Display and submit language model evaluations
Compare LLM performance across benchmarks
Convert and upload model files for Stable Diffusion
Teach, test, evaluate language models with MTEB Arena
Upload a machine learning model to Hugging Face Hub
Convert PyTorch models to waifu2x-ios format
Optimize and train foundation models using IBM's FMS
Display leaderboard for earthquake intent classification models
Evaluate adversarial robustness using generative models
Evaluate and submit AI model results for Frugal AI Challenge
GIFT-Eval: A Benchmark for General Time Series Forecasting
View NSQL Scores for Models
Measure over-refusal in LLMs using OR-Bench
Leaderboard is a platform designed for Model Benchmarking, allowing users to display and submit language model evaluations. It serves as a centralized hub where researchers and developers can compare the performance of different language models across various tasks and metrics. By providing a transparent and standardized environment, Leaderboard facilitates innovation and collaboration in the field of AI.
• Customizable Metrics: Evaluate models based on multiple criteria such as accuracy, F1-score, ROUGE score, and more.

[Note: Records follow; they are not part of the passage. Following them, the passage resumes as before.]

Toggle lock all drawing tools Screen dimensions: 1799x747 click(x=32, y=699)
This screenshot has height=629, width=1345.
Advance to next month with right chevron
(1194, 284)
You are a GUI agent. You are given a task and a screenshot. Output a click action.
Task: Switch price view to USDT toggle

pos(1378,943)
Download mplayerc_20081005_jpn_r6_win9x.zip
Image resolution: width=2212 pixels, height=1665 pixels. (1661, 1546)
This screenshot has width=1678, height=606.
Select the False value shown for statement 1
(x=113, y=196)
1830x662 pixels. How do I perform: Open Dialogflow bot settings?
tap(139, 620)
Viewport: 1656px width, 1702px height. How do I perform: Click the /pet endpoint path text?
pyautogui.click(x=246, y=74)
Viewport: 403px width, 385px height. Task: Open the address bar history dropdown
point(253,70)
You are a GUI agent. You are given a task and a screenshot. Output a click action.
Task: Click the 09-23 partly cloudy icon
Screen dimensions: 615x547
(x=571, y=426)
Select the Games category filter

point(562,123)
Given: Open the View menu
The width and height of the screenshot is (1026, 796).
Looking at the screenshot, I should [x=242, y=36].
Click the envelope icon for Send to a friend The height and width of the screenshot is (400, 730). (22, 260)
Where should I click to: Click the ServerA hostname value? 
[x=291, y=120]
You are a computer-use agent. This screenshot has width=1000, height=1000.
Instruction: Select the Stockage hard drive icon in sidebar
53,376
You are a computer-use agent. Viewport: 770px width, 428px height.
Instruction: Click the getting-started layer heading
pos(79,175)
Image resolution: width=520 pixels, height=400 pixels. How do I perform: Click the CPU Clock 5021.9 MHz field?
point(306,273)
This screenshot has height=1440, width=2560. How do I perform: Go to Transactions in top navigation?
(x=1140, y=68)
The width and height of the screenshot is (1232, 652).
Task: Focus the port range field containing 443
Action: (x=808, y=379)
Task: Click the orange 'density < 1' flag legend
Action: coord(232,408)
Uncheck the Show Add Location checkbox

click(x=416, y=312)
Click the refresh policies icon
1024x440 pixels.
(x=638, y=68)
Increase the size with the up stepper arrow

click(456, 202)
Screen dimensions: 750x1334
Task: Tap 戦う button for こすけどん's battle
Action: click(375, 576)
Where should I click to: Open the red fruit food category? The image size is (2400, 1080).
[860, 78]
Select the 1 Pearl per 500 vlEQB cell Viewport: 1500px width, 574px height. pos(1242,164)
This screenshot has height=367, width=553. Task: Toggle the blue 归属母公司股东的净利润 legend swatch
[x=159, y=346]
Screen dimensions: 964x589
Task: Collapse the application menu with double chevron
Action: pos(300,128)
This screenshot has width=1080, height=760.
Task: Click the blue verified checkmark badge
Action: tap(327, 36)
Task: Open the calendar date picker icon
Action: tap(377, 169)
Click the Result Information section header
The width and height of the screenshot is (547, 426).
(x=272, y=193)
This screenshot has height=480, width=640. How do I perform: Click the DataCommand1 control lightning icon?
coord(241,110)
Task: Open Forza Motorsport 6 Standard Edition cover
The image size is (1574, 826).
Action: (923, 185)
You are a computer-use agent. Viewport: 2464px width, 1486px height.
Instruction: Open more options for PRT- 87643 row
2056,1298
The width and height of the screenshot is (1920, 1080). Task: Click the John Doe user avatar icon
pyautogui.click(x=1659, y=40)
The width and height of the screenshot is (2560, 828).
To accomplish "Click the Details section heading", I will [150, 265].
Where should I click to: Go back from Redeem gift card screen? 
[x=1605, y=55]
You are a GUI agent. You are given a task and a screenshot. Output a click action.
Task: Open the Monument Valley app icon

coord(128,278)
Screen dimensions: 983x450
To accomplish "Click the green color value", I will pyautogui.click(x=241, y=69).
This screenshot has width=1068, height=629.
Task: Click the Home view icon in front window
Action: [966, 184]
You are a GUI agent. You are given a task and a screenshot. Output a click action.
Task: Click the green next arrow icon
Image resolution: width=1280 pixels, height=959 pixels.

• Real-Time Tracking: Stay updated with the latest submissions and benchmarking results.
• Model Comparison: Directly compare performance across different models and tasks.
• Filtering and Sorting: Easily filter models by task type, model size, or submission date.
• Submission Interface: Seamlessly submit your own model evaluations for inclusion on the leaderboard.
• Version Control: Track improvements in model performance over time with version history.
• Shareable Results: Generate and share links to specific model comparisons or benchmarking results.
How do I submit my model to the Leaderboard?
To submit your model, navigate to the submission interface, provide the required evaluation data, and follow the step-by-step instructions. Ensure your data meets the specified format and metrics requirements.
What types of models can I benchmark?
Leaderboard supports a wide range of language models, including but not limited to transformer-based models, RNNs, and traditional machine learning models.
Can I compare models across different tasks or metrics?
Yes, Leaderboard allows you to filter and compare models based on specific tasks or metrics, enabling detailed performance analysis.